Does evil come from within, or without?
Adam Smith’s philosophy taught that those who always blame others, and are never able to accept moral responsibility, are morally deficient. In other words morality for Smith comes from an internal moral compass. To some extent the truth of this can be seen in primates. Although primates have no human moral conditioning, they do develop a sense of fairness, of right and wrong, of reward, and even of reciprocity. If morality (along with the concepts of right and wrong) was solely the product of nurture as opposed to nature i.e. if it came from culture and society, then how would it also exist outside of human culture and society?
Yet what Smith was saying wasn’t far from what had been taught in his Western Christian society for hundreds of years:
“For from within, out of the heart of man, come evil thoughts, fornication, theft, murder, adultery, coveting, wickedness, deceit, licentiousness, envy, slander, pride, foolishness. All these evil things come from within, and they defile a man.”
St. Mark 7:21-23
Medieval Christendom was built not primarily on the philosophies of Jesus, but more on those of Augustine. And it was Augustine from whom we get the concepts: of original sin as inherited guilt, of hell as endless punishment, of divine grace as the necessary remedy for original sin, of the moral necessity of human free will, and of individual election to salvation by eternal predestination (some would say the latter is a contradiction of course; Calvin argued that if God had pre-destined eternity then so too must He have determined who receives eternal damnation and who receives eternal salvation). In other words Adam Smith’s teachings on morality are built onto the Augustinian premise that evil comes from within.
This thought was a huge one in the history of thought. It was one of the primary drivers behind the development of Western philosophy in the last thousand years. The question of whether or not human nature is evil started off the works of Hobbes, Rousseau and Locke. Kant wrote that evil lies in “the wickedness of human nature or of the human heart”. And even modern day philosophers still base their work on the same assumptions. Maria Pia Lara for instance (author of Narrating Evil), who is dubbed a post-metaphysical theorist, agrees whole-heartedly with Kant’s above quote.
Yet what is evil? And would you say that Smith is still right today? If we go back to Socrates, he taught that no one acts with evil intentions. Aristotle took this further to suggest that in fact moral virtue was a guiding force for a great deal of human action. Therefore to Aristotle, ignorance was the guiding force behind evil. There was an extent to which Augustine’s thought was based on Aristotle’s however. Indeed I would perhaps go further and say that if Medieval Christendom was built on Augustinian thought, then Augustinian thought must have been built on Aristotelian thought; for Aristotle’s teachings are one of the pillars of Christendom. Aristotle assumed that evil people are driven by desires for domination and luxury, and although they are single-minded in their pursuit of these goals, they are also deeply divided. Their greed leaves them always dissatisfied, and ultimately Aristotle reasoned that the person who performed the evil deed would in time come to regret it, because it never fulfils their goals.
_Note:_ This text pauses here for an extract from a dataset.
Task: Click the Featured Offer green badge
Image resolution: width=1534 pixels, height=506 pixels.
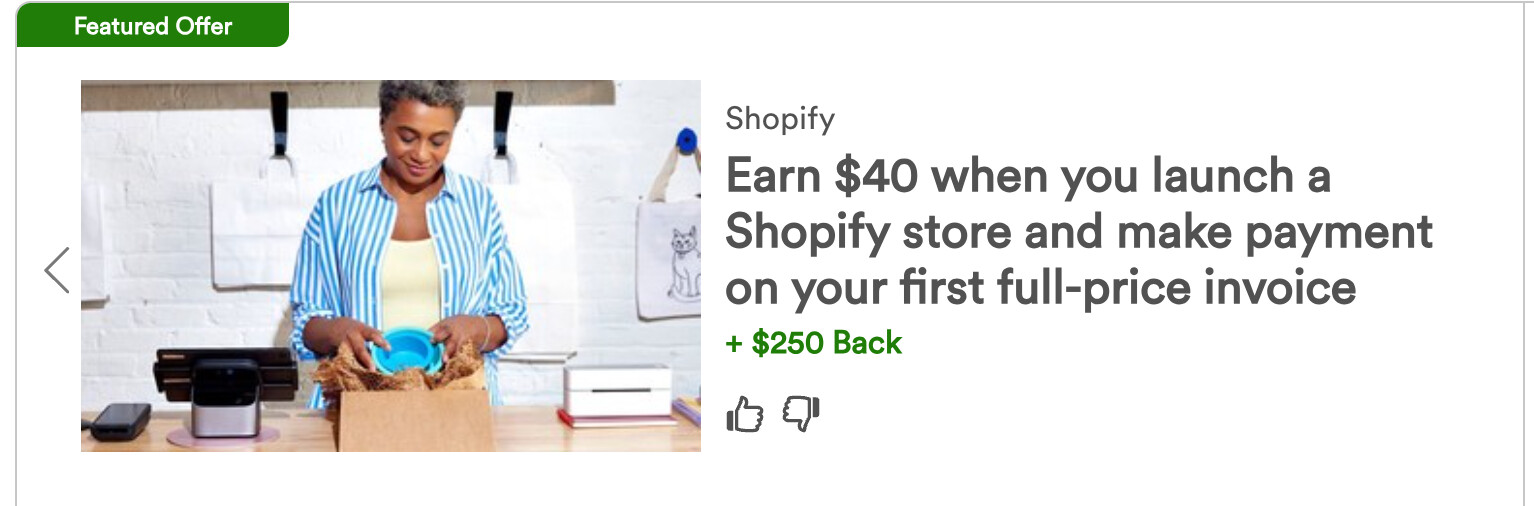Action: point(152,26)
Thus where for Augustine and Smith, morality is internal, for Aristotle the morality of deed and person were in fact, to some extent, divorced from one another. And many philosophers have gone further than this. For example many Sophists argued that social custom was the chief source of moral values. And Protagoras, known as a moral sceptic, argued that: there is no universal moral truth; our individual moral views are equally true; the practical benefit of our moral values is more important than their truth; and that the practical benefit of moral values is a function of social custom rather than nature.
Going back to the times of Smith, Thomas Reid criticised David Hume’s argument that:
“Reason is, and ought only to be, the slave of the passions, and can never pretend to any other office than to serve and obey them.”
Both Hume and Smith argued that because emotions drive us, and develop the preferences and goals for our reason, then morality must be said to come from within. But whereas with Hume the central component of moral judgement/assessment involves the feelings of the moral spectator, for Reid true moral assessment is a rational judgment; our emotional reaction is almost like an afterthought.
What do you think? If evil exists, then does it come from within, or without?